The spatial distribution of Pb, characterized by localized hotspot patterns, was distinctly different from metals such as Cu, Ni, Zn, and Cr. The hotspot with the highest Pb concentrations was located in Shuangchengbao town, where a large-scale furfural factory, large numbers of livestock farms, and feed mills were concentrated. The other hotspot of Pb was in Longshan town, which coincided with orchards of apple, pear, and hazelnut planting region in this study area. Therefore, the atmospheric deposition of industrial soot, dust and aerosols, and coal burning exhausts, the application of livestock manures and agrochemicals, and the disposal of solid waste were the main sources resulting in the accumulation of Pb in soils. On the one hand, industrial fumes and Pb aerosols could be transferred over long distance in the atmosphere and accumulate in soils downwind of town; on the other hand, Pb content displayed a declining trend with distance away from the source, such as the high discharge of industrial fume, coal burning exhausts, and domestic waste (Sun et al. 2013).

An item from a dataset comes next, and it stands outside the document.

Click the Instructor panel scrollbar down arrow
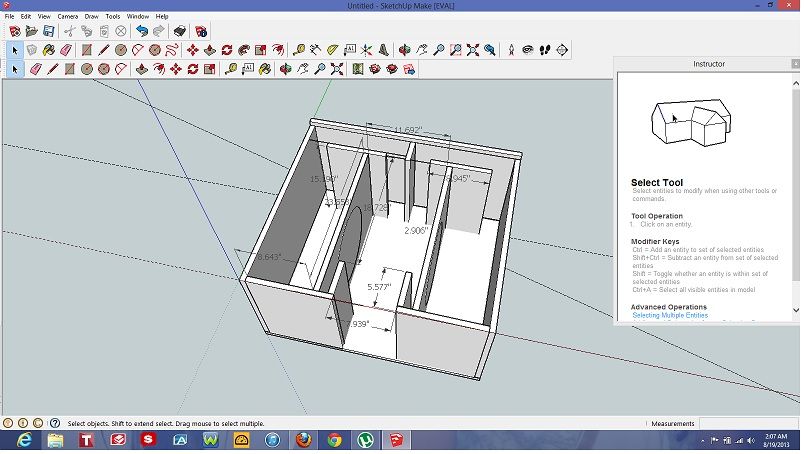The image size is (804, 454). 795,311
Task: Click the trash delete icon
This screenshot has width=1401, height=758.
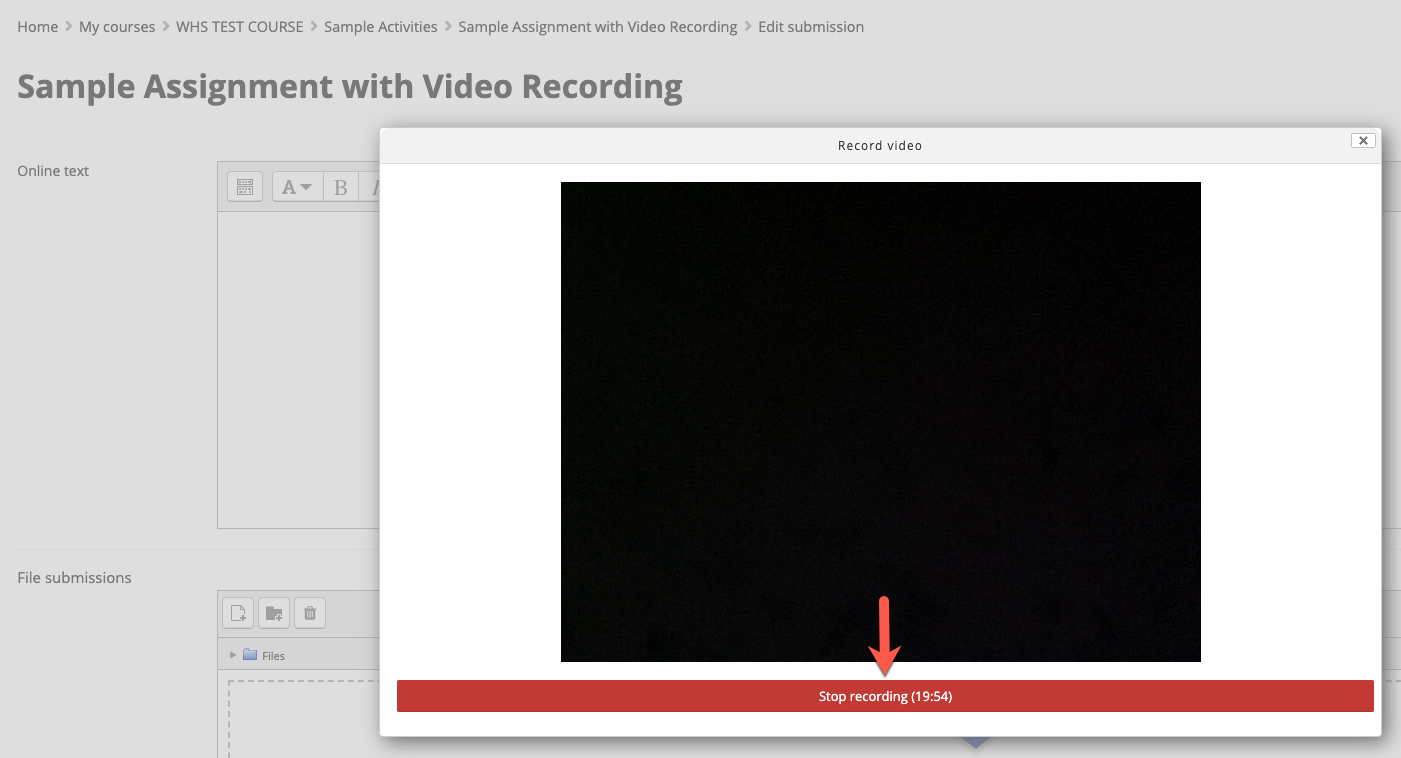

Cd showed a similar spatial distribution trend with Pb, and this was consistent with the above result that the Cd had significant positive correlation with Pb. The hotspot of Cd was located in Shuangchengbao, Shuanglong and Huaide town, where the automobile parts factories, furfural factory, liquor factory, livestock farms, vegetable farm, and processing mills were gathered. Main anthropogenic sources may be the direct discharges from local point sources, such as industrial effluents and the agricultural practices, particularly with application of fertilizer and manure. Rodríguez et al. (2008) reported that Cd was specifically adsorbed by crystalline and amorphous oxides of Al, Fe, and Mn. On the other hand, metallic (copper, lead, and zinc) and especially alkaline earth (calcium and magnesium) cations reduced Cd adsorption by competing for available specific adsorption and cation-exchange sites (Martin and Kaplan 1998). In this study, the Cd content in topsoils could be mainly controlled by the long-term anthropogenic activities rather than by soil parent rocks.

4 Conclusions

The results obtained in this study increased our knowledge of the heavy metal contents, their possible sources, and distribution in the agricultural soils in Gongzhuling. Although a slightly higher than their background values of Siping topsoil, Cu, Ni, Zn, Pb, Cr, and Cd concentrations in soils did not exceed the concentration limit affecting the safety of agricultural production and human health with the exception of Cd in two samples and Ni in five samples, indicating an insignificant contamination of these metals in this area. Among all the analyzed metals, Cr and Zn mainly come from the parent materials while Cu and Ni displayed a mixed origin. Human activities, such as the atmospheric deposition of industrial soot, dust and aerosols, and coal burning exhausts, the application of fertilizers, livestock manures, and agrochemicals, and the disposal of anthropic wastes were the main sources of Pb and Cd. This result is confirmed by the fact that lithogenic metals were better correlated with SOC, while Cd and Pb did not show any correlation with SOC. This study demonstrated that the combination of multivariate statistics and geostatistical analyses can be very useful in characterizing spatial distribution of heavy metals and in determining their sources. In addition, this work will provide basis for effectively targeting policies and implementing mitigation strategies to reduce metal inputs and to protect soils from long-term heavy metal accumulation.